_OBJECTIVE:_ Can you switch each "screenshot" in the lines below to "image", keeping everything else the same and leaving the pictures out?

──────── DATA ENTRIES ────────

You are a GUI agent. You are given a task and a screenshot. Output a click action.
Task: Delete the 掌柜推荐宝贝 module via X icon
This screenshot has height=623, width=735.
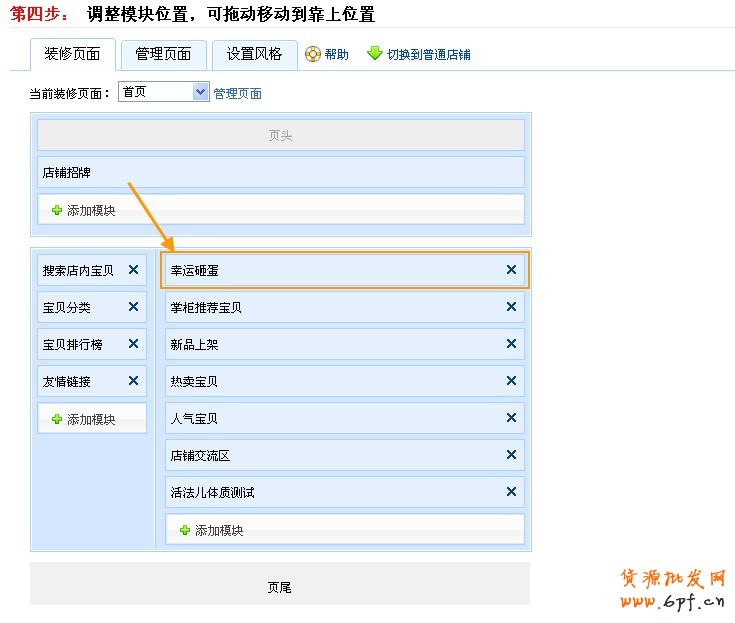[x=511, y=307]
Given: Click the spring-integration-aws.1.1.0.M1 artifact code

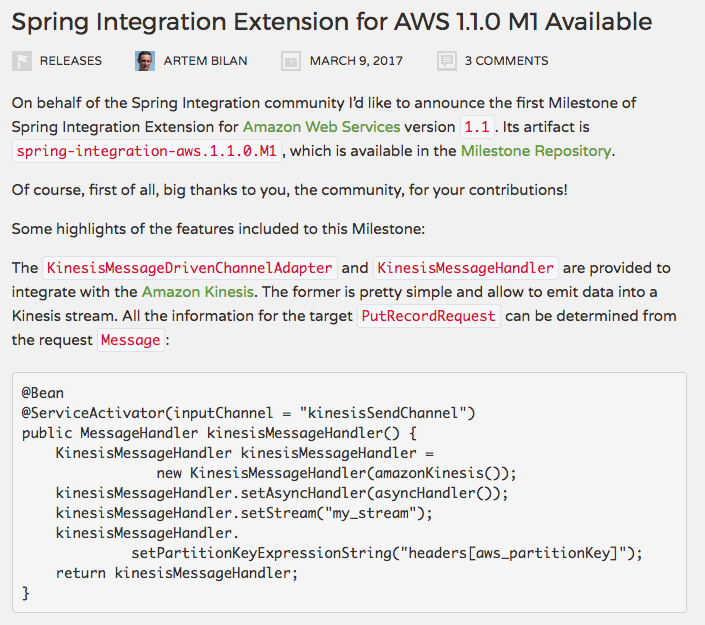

────────

_CORRECT RESULT:_
You are a GUI agent. You are given a task and a image. Output a click action.
Task: Delete the 掌柜推荐宝贝 module via X icon
This image has height=623, width=735.
[x=511, y=307]
Given: Click the spring-integration-aws.1.1.0.M1 artifact code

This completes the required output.